GIVEN DATA:
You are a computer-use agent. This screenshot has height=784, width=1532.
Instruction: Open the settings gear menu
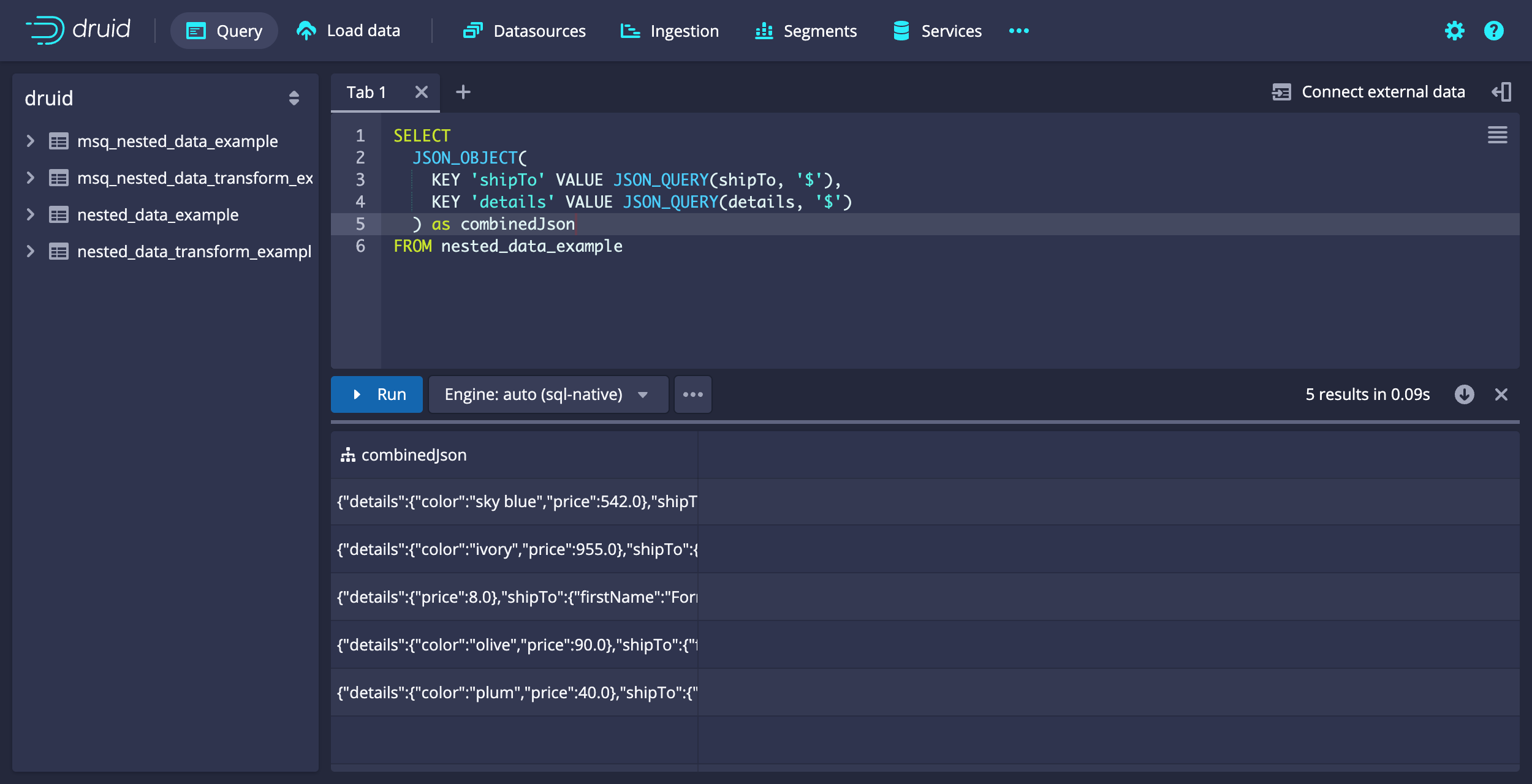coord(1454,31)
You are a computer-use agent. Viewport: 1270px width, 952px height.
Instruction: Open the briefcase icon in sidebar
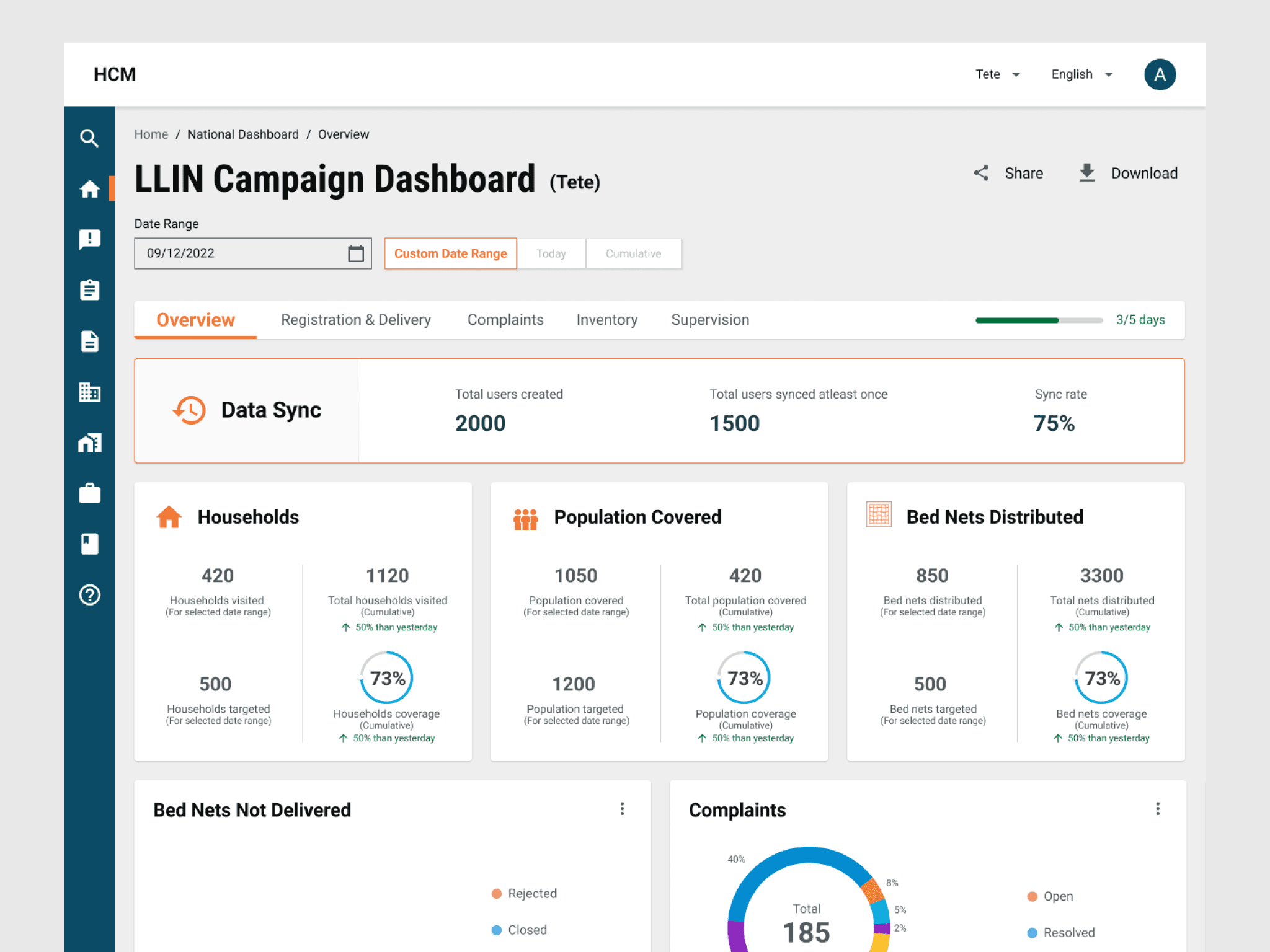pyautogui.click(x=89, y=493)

...

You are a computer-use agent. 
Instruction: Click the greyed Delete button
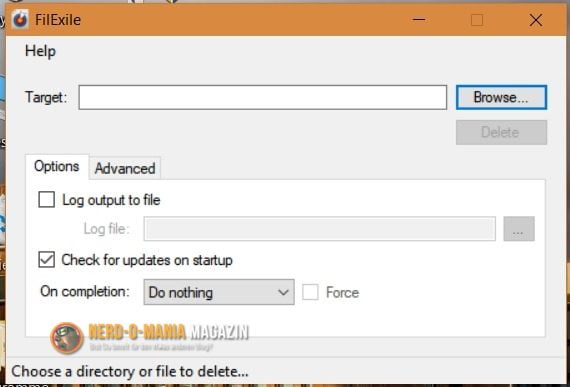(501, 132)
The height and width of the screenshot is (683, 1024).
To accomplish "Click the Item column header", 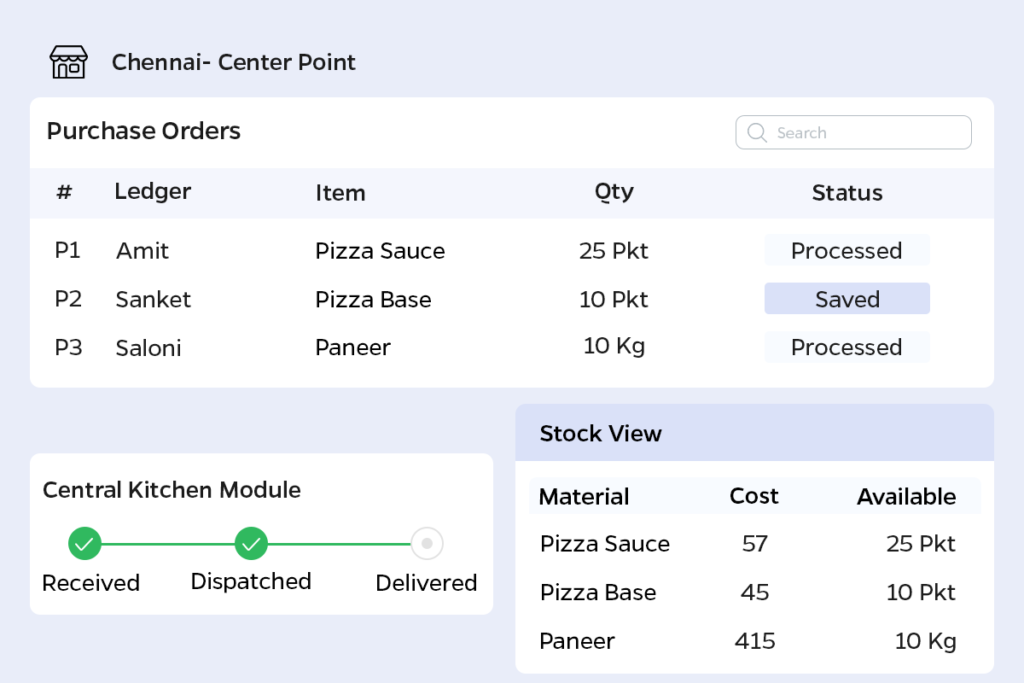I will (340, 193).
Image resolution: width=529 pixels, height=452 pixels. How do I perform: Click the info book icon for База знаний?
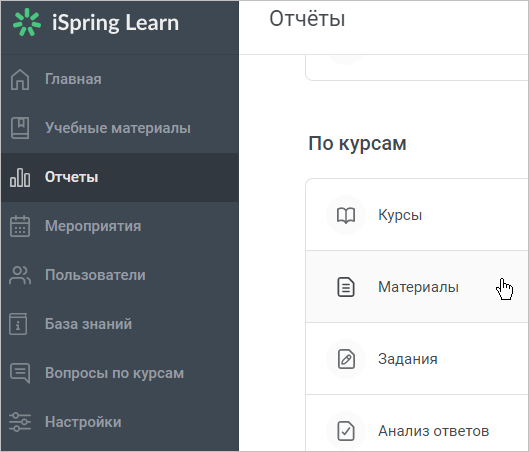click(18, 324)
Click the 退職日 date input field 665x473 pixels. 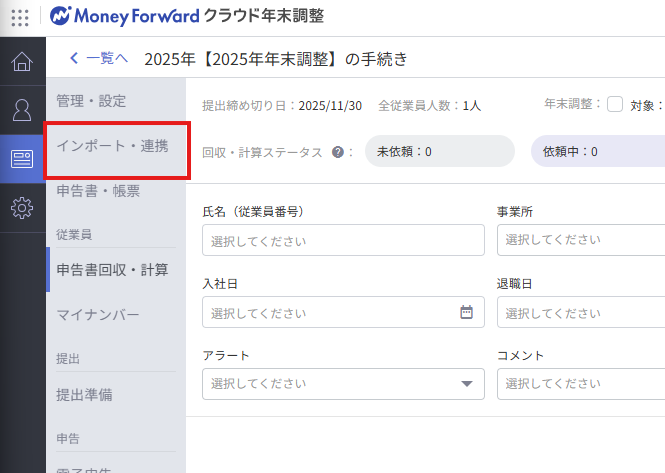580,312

---

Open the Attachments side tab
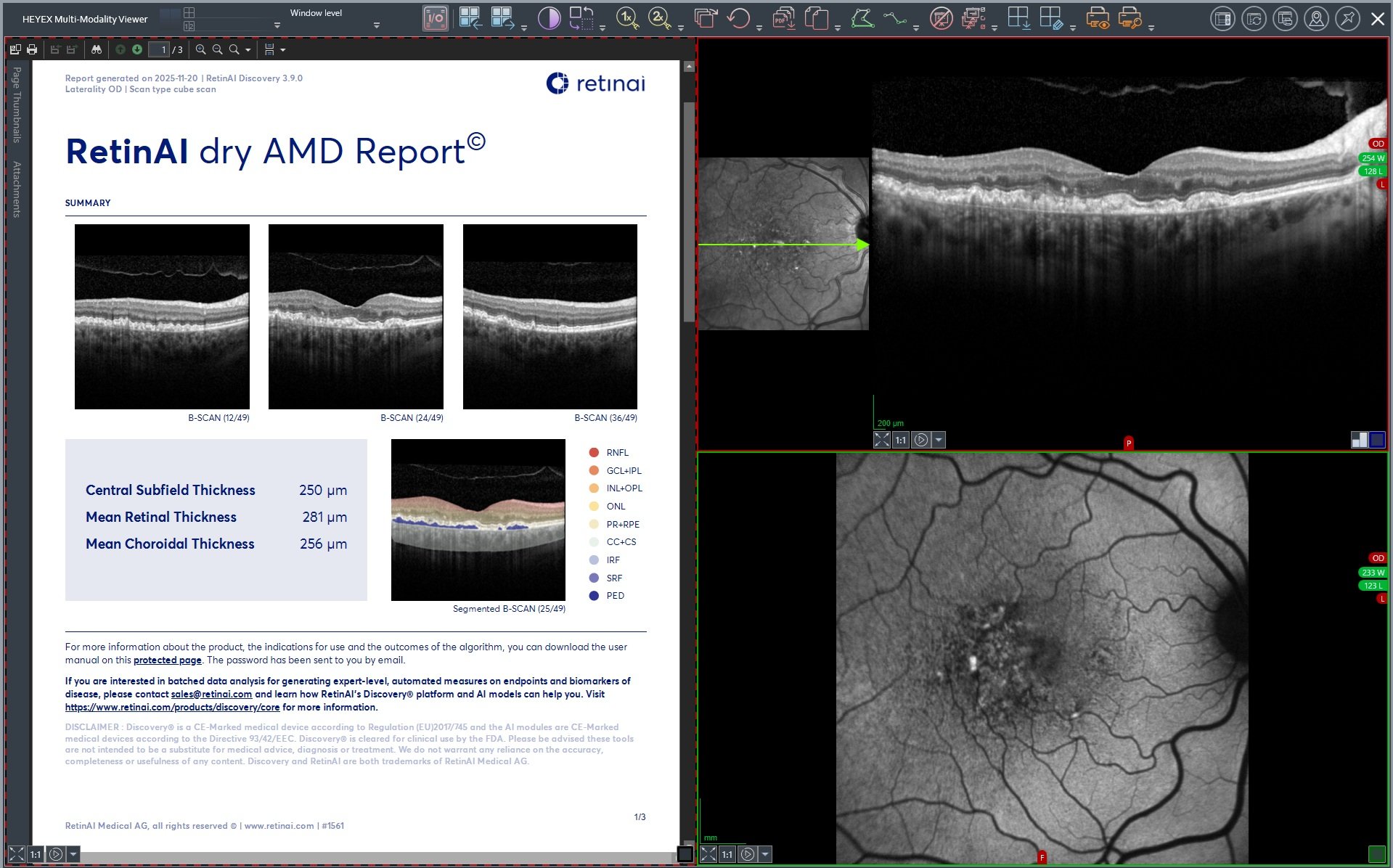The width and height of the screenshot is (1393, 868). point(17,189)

SET EXERCISE: Reproduce verbatim the lines of the entries from the line containing "You are a computer-use agent. This" through the line containing "pyautogui.click(x=89, y=493)", both lines included. Omit the pictures from your reproduction.

ANSWER IN FULL:
You are a computer-use agent. This screenshot has height=784, width=1532.
Instruction: Open the settings gear menu
coord(1454,31)
You are a computer-use agent. Viewport: 1270px width, 952px height.
Instruction: Open the briefcase icon in sidebar
pyautogui.click(x=89, y=493)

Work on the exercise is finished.